## What you will do
Across the entries that follow, tally every line holding the word "Λεμεσός" and reply with the count alone.

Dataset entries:
-- Opening Marker --

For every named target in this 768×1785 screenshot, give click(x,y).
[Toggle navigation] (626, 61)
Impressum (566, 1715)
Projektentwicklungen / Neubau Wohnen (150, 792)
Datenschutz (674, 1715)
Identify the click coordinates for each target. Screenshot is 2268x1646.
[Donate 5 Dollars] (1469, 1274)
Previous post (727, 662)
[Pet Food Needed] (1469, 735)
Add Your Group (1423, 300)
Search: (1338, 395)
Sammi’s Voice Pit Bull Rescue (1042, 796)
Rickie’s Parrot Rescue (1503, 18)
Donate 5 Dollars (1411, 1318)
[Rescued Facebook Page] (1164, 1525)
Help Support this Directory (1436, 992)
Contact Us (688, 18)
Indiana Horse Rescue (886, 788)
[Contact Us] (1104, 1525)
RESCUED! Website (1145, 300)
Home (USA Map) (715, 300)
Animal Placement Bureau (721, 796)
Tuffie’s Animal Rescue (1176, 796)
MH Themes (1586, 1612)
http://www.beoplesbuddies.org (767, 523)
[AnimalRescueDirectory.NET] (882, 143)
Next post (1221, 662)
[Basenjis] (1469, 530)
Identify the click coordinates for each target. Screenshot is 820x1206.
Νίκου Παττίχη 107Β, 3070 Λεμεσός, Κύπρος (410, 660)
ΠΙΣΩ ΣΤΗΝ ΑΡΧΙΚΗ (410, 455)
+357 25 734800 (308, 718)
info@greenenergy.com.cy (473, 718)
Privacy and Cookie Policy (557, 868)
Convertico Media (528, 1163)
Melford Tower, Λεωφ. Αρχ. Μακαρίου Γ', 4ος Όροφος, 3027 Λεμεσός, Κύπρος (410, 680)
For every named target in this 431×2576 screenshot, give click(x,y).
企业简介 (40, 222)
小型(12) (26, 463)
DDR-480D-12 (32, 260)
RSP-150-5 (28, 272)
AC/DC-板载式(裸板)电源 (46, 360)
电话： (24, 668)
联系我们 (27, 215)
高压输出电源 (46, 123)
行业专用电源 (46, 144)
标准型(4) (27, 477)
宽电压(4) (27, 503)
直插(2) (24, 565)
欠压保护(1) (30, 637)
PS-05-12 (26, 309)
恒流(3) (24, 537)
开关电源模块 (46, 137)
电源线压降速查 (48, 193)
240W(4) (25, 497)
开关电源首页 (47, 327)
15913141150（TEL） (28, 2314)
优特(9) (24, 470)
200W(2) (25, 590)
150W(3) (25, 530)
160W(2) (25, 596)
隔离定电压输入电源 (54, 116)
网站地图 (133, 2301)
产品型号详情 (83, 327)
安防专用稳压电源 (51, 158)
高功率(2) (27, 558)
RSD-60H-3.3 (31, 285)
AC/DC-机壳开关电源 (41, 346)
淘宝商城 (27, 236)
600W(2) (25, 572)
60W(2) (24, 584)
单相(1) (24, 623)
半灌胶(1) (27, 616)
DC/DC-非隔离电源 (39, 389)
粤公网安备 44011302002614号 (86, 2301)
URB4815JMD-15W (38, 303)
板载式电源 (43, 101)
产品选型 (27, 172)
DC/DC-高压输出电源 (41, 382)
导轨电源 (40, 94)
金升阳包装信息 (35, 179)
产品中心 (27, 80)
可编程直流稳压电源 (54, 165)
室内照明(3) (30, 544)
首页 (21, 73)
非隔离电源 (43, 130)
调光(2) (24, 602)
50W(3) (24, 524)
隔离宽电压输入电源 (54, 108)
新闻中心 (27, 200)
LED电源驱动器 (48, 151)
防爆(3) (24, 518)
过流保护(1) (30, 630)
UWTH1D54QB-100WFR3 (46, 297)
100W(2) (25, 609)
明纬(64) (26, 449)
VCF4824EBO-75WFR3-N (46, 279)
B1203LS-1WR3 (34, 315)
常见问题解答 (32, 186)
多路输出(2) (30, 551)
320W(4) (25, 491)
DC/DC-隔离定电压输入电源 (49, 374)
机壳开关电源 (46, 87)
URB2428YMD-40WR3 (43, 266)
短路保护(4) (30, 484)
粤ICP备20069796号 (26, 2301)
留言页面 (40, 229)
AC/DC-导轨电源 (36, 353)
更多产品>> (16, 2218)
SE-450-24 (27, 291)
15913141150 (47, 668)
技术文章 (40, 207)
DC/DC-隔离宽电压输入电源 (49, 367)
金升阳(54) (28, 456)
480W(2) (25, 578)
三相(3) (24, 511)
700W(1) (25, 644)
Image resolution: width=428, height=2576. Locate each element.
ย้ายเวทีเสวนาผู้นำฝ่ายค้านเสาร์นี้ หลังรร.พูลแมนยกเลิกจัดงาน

-- Closing Marker --

## Reply to the exercise
2